Il Prefetto osserva, difatti, che la gravità delle azioni commesse nei confronti della propria famiglia (nella specie, il ricorrente ha tenuto “una condotta brutale per almeno cinque anni”, cfr. decreto prefettizio depositato in I grado il 25.11.2017), non può che refluire sul giudizio espresso dal Questore circa il pericolo derivante dalla presenza in Italia, alla luce delle riportate condanne che lo connotano come incline alla commissione ripetuta di reati, a riprova di un totale sprezzo delle leggi italiane e delle basilari norme comportamentali.

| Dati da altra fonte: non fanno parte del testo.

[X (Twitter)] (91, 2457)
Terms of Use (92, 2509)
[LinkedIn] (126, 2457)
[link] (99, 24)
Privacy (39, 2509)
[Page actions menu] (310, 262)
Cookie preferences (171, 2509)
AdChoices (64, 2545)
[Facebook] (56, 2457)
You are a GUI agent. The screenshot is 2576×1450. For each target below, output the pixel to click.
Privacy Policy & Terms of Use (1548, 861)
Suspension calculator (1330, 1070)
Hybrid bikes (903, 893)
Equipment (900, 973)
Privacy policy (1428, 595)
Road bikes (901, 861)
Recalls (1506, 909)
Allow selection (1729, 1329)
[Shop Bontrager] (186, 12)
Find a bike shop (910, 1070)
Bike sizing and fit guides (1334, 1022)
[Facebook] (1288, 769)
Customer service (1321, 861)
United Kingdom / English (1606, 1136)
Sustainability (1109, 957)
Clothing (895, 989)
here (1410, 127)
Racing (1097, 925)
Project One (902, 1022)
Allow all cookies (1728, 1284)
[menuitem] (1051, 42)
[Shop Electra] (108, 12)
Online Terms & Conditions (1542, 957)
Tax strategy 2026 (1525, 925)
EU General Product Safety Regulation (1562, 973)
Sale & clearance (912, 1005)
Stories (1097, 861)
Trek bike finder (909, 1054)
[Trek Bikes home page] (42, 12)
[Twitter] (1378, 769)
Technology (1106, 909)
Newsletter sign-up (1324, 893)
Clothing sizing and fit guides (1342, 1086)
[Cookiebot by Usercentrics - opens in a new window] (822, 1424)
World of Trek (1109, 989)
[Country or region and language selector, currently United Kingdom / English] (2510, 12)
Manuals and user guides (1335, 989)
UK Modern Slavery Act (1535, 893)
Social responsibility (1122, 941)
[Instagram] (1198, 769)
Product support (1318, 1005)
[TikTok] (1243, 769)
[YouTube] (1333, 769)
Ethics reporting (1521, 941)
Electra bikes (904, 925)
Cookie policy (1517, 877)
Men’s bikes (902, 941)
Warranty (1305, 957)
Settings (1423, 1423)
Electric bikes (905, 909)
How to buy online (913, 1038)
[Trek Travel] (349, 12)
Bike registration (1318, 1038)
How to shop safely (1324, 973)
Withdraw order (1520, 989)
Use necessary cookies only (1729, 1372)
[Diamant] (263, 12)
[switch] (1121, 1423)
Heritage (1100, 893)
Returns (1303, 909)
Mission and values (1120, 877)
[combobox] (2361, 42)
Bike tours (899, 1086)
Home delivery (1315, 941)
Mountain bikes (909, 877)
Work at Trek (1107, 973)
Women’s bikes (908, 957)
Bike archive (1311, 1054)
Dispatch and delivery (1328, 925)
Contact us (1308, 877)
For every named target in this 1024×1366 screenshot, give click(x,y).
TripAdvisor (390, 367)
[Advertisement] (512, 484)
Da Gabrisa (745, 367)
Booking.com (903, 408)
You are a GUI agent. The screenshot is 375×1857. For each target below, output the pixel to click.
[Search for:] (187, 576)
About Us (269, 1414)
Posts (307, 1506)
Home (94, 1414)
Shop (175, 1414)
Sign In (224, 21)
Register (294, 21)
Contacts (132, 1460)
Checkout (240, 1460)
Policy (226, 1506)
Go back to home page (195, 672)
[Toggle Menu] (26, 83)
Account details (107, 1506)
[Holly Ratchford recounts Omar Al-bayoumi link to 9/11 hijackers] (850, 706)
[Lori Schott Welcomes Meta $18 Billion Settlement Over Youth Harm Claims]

Tali osservazioni rappresentano una sufficiente motivazione anche in relazione alla valutazione aggiuntiva circa l’inserimento sociale dello straniero, nonostante la lunga permanenza in Italia.

Come in casi analoghi già ritenuto da questa sezione “ esiste comunque una soglia di gravità, oggettivamente percepibile secondo l'id quod plerumque accidit, oltre la quale il comportamento criminale diviene intollerabile per lo Stato che offre ospitalità, in guisa da rendere, in concreto, vincolato il diniego di permanenza .” (Consiglio di Stato sez. III, 27/11/2018, n.6700).

3.4.- Infine, va ulteriormente ribadito, quanto agli invocati rapporti familiari, che non può trovare favorevole ingresso nel giudizio di bilanciamento la prevalenza della tutela del vincolo familiare, né la nascita di un terzo figlio, in considerazione del fatto che proprio con la sua condotta il ricorrente ha mostrato di non attribuire in passato alcun valore agli affetti più prossimi;
mentre l’intrapreso percorso di riavvicinamento alla famiglia non offre, allo stato, sufficienti elementi atti a riabilitare il ricorrente.

Come già affermato da questa Sezione “in caso di condanna per reati di particolare gravità, caratterizzati da un comportamento criminale intollerabile per lo Stato che offre ospitalità, la formazione di una famiglia in Italia non può costituire uno scudo o una garanzia assoluta di immunità dal rischio di revoca o di diniego di rinnovo del titolo di soggiorno.” (Consiglio di Stato, Sez. III, 05/06/2020, n.3204 e 4 maggio 2018, n. 2654).

Né miglior sorte può ricevere la considerazione della presenza in Italia del fratello del ricorrente, che non rientra tra i soggetti nei cui confronti è esercitabile il ricongiungimento ai sensi dell’art. 29 T.U.I..

4.- In conclusione, l’appello va respinto.

5.- Nulla in ordine alle spese di giudizio, non essendosi costituite le Amministrazioni intimate.